No, it was not for lack of intelligence that we invaded Iraq. It was not because the intelligence analysts misled us. The betrayal happened at a far higher level. The entire nation will pay the price for a generation.

Comments

  1. eCAHNomics (History)

    1% Doctrine by Ron Suskind has new details on exactly how the ruse was perpetrated. Also article on David Addington in New Yorker. W’s trying to do same thing with Iran. Shame on us for allowing this to be possible.

  2. Jaunty Jon (History)

    Sen. BRIAN Dorgan?!

    Save your alternative history & nuclear CSI. Saddam had to go.

  3. b (History)

    This never was about WMD, like the war on Iran is not about nukes. So why bother.

  4. John Field (History)

    To me, Bush and his follies are a symptom of a problem not the root cause. Ultimately, I think the war is a failure of free speech in America.

    As I see it, the problem is that there just aren’t enough people capable of thinking about and discussing these very technical and politically complex topics.

    David Albright at ISIS does a good job with the centrifuge issues, and I applaud him. A small handful of people cannot always be assumed to get the right answer, nor even if they do to be heard over the deafening roar of the media. Of course, what we need, is not one or a hundred, but literally thousands of these people. People with no systematic allegiance or bias and with no particular association with the government. Not working in the field, but they need to be conversant in the field.

    The technologies of proliferation are not the ones being spotlighted by today’s technological revolution, and there are relatively few people emerging from the graduate schools today with these skills. Digital logic, no problem. Fermi-Thomas equation of state – that’s hard to find. The reason is that the only entity which needs that kind of knowledge is the government, and the government hires those people and swears them to secrecy.

    Upton Sinclair said that “it is difficult to make someone understand something if their salary depends on them not understanding it.”

    Problem is that in an economy increasingly limited by demand constraints and not supply limits, the more people that are knowledgeable in this area, the more of a problem proliferation may become. So, we arrive at a world in which the government can go to war and have bombs without displacing SUVs at home while at the same time, business conditions can’t soak up the talented people that we need to train in order to reason our way out of this death spiral.

  5. Andy (History)

    Jeez, I can’t wait for Jeffrey to get back for some less politically motivated “analysis.”

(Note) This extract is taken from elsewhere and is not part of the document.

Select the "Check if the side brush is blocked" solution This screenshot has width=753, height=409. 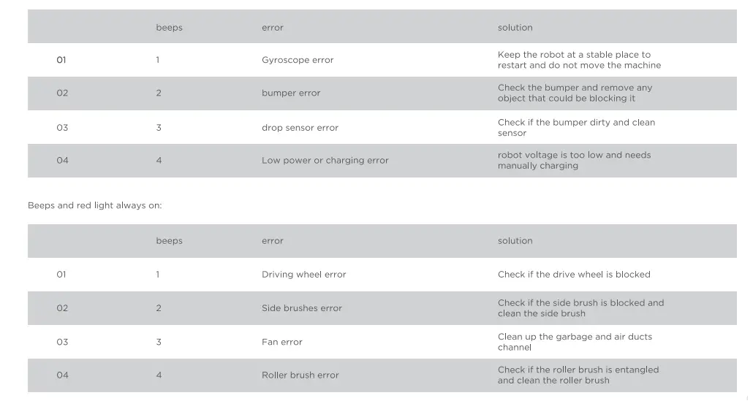[580, 308]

    The point you and so many others on the left miss is that had the intelligence and Administration been 100% accurate with regard to WMD, we’d still be fighting this insurgent war and our casualty totals would be no different. The insurgency has nothing to do with WMD. I wonder what your anti-war argument would be if we’d found all the weapons we claimed there were and then found ourselves fighting the exact same insurgent war we’re fighting today.

    Saddam in an “Iron box?” He was undoubtedly less than 5 years from being free of sanctions and was ready to restart his programs. It’s clear from captured documents that he believed his patronage to France and Russia would soon end the sanctions regime. Maybe if we waited until he rebuilt his WMD programs and his military, as he clearly intended to do, we’d have thousands more dead soldiers from an invasion in addition to casualties from the insurgency.

  6. j house (History)

    You failed to point out that, as the Deulfer Report noted, Saddam always had the strategic goal of a NBC capability, and really didn’t view these weapons as taboos.
    Besides, it is logical to think beyond Iran’s possession of the bomb and extended BM capabilities in the future…Saddam had the means (oil $$ and the access to networks like Kahn’s) and motive to re-build it one day.
    Jaunti Jon is right…he had to go.
    Yes, there is an argument over how Bush sold it, but it was the right decision in history, after 9/11.